House leaders have scheduled a final vote Friday on the trade bill, which has pitted many Democrats against their own president.
House Republicans told CNN that GOP leaders announced the vote in a closed door meeting Wednesday. House Minority Leader Nancy Pelosi and House Speaker John Boehner spent the week hashing out final details about how to pay to retrain workers who lose their jobs in the process.
But procedural requirements could stall that timeline.
“Pelosi and Boehner negotiated the new offsets but serious procedural problems remain,” a senior House Democratic aide told CNN. Pelosi informed Boehner that she would discuss the structure of the various trade votes with her members on Wednesday morning, but this aide said, “members were not happy” with having to vote for the fix for the trade adjustment programs as part of a separate trade bill.

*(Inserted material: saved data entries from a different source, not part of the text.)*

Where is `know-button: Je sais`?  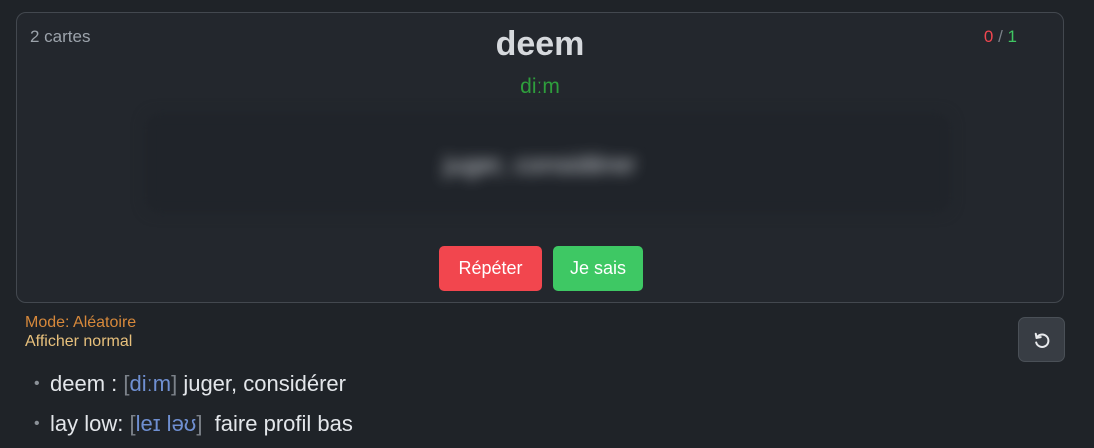
know-button: Je sais is located at coordinates (598, 268).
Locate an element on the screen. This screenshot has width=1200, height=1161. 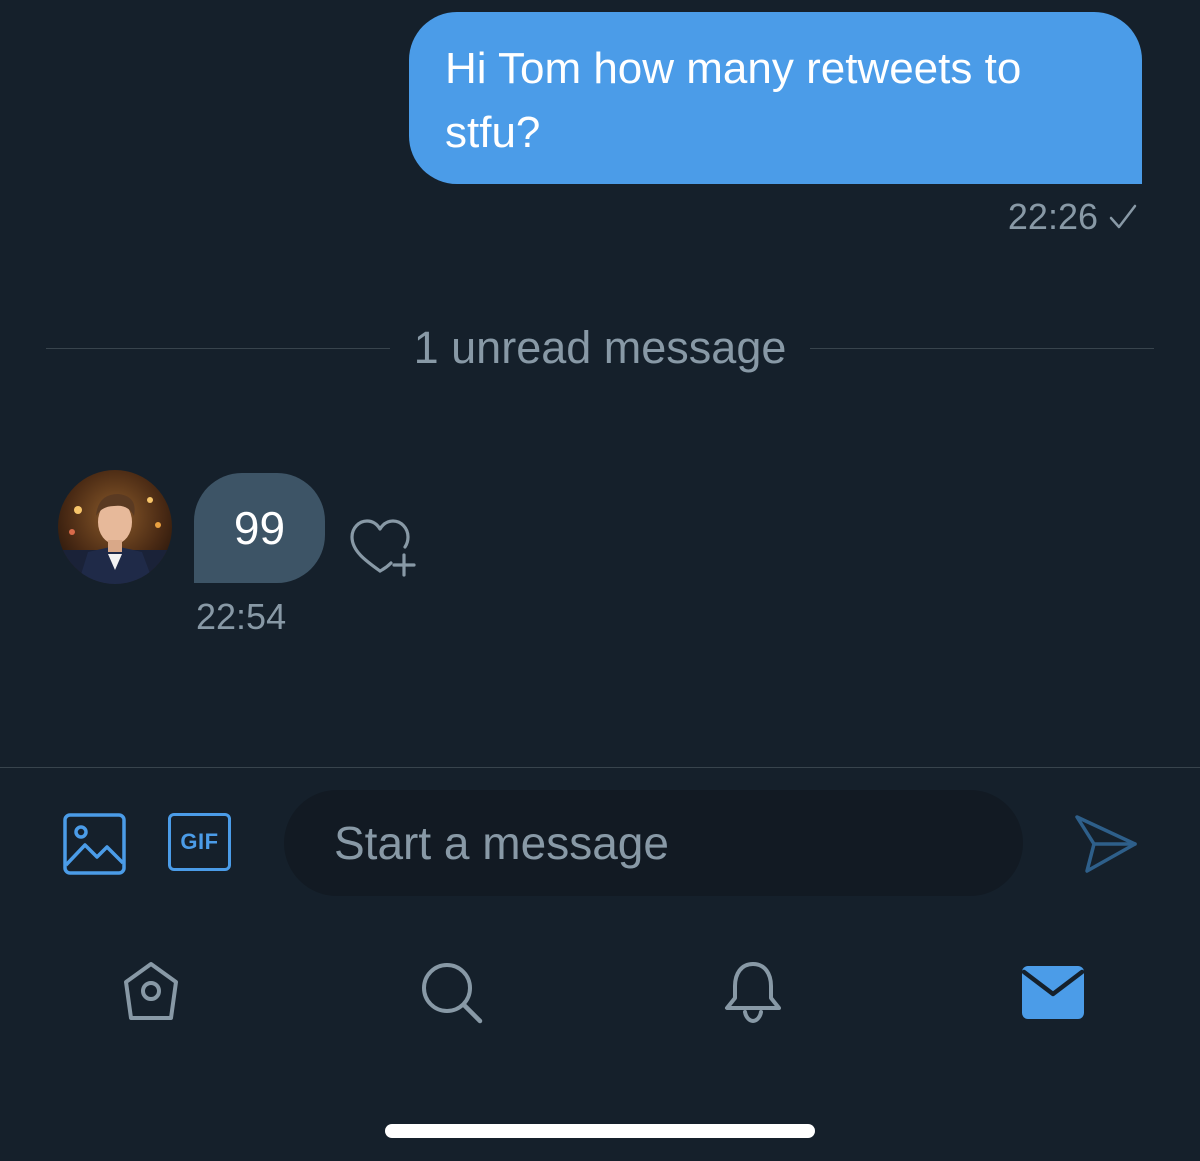
bell-icon is located at coordinates (753, 992).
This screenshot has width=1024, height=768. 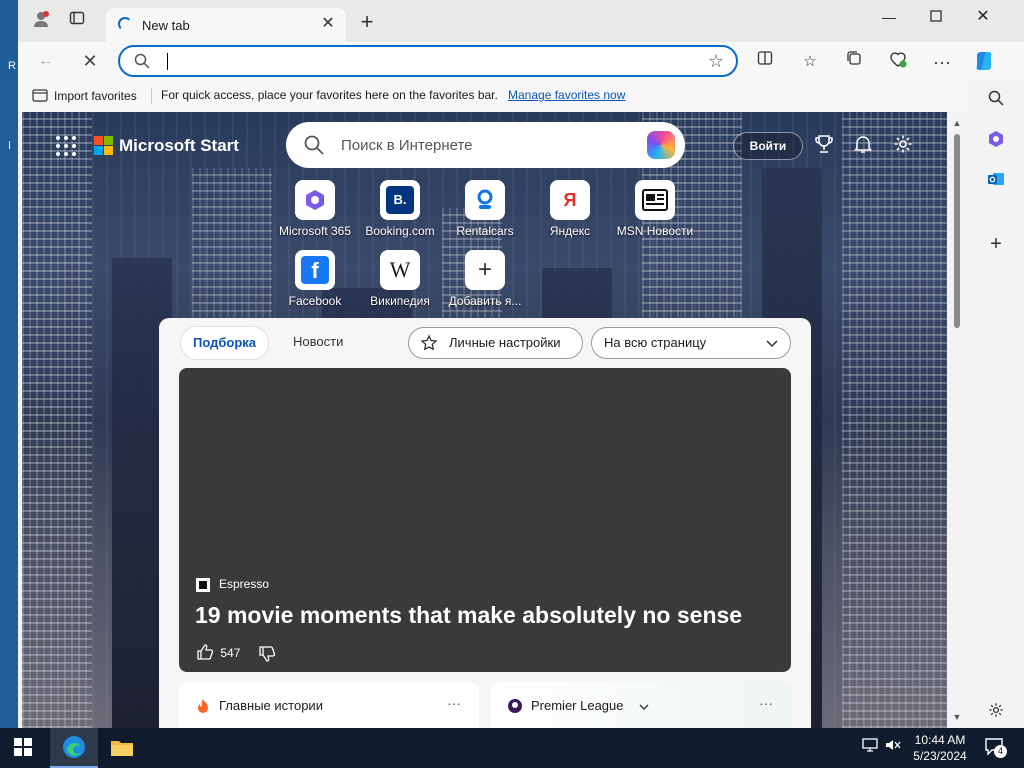 What do you see at coordinates (765, 62) in the screenshot?
I see `split-screen-icon` at bounding box center [765, 62].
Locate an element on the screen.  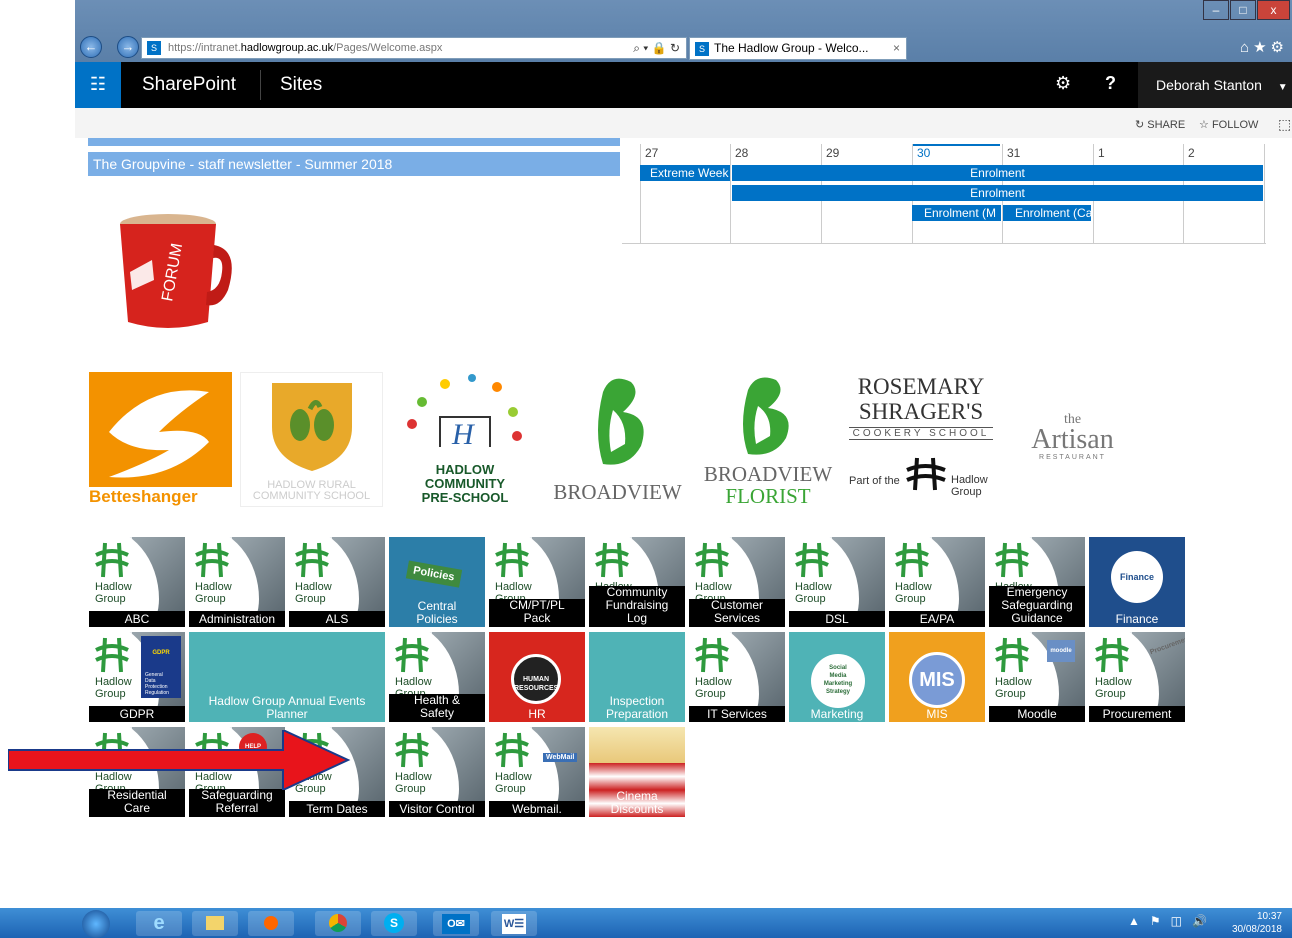
calendar-day: 27 is located at coordinates (685, 194).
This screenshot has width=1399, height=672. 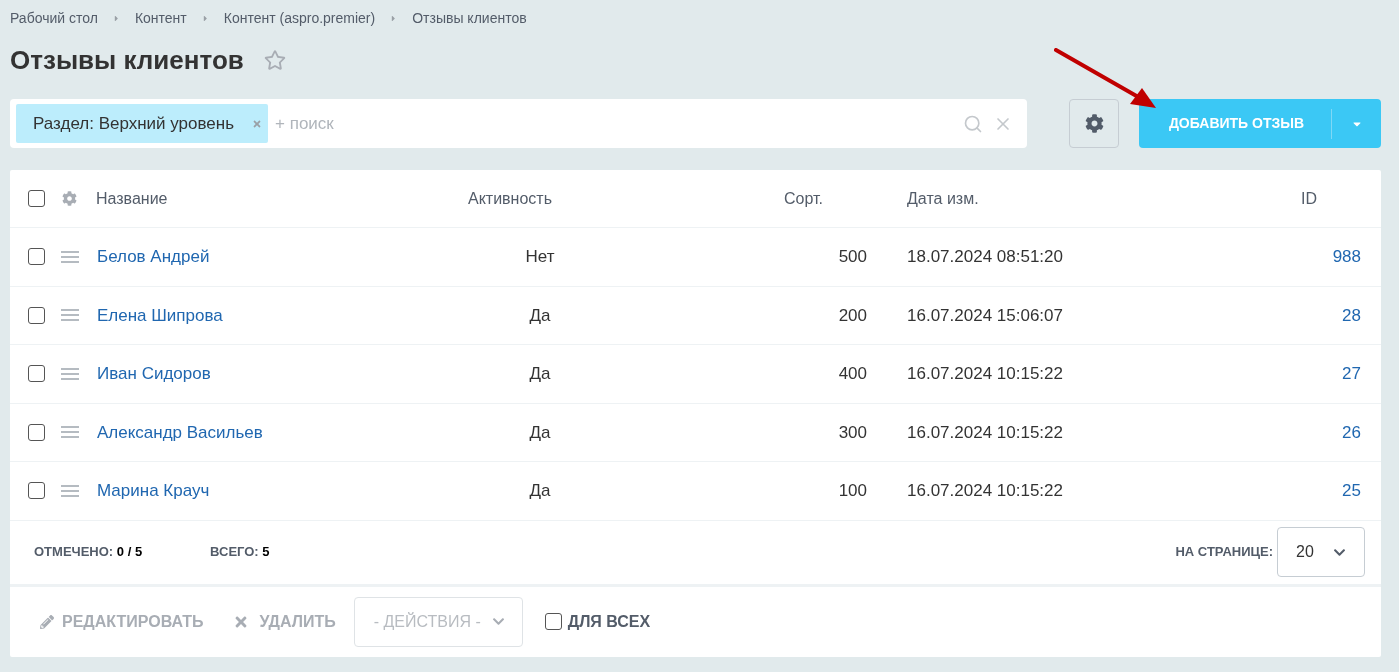 What do you see at coordinates (852, 257) in the screenshot?
I see `table-cell-text: 500` at bounding box center [852, 257].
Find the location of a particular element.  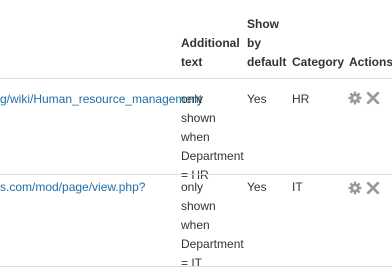

row-1-additional-text: only shown when Department = HR is located at coordinates (212, 137).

They want to new provisions to be linked specifically with the main trade promotion authority bill.
Aides on both sides say it’s unclear whether this wrinkle will affect the plan to vote on trade at the end of this week.
“I’m feeling real good,” Rep Paul Ryan told reporters after the weekly meeting with House Republicans.
Ryan said House Republicans are feeling more comfortable with the details of the trade legislation. “I feel like we have an airtight case to make, we’re comfortable, and that’s why we’re proceeding.”
President Barack Obama is seeking so-called fast track power (trade promotion authority) from Congress to negotiate the Trans-Pacific Partnership deal, a sweeping trade measure in the mold of the North American Free Trade Agreement negotiated two decades ago.
The issue has allied typical Democratic constituencies, including labor unions, with conservatives who worry about giving Obama too much power.
The proposal will be presented to both Republican and Democratic members Wednesday morning, and the House Rules Committee plans to meet a few hours later on the bill to set procedure for both the fast-track status for the trade bill and others.
Republican aides believe the vote will be close and expect they will need more than the 17 or 18 House Democrats who are ready to support the measure.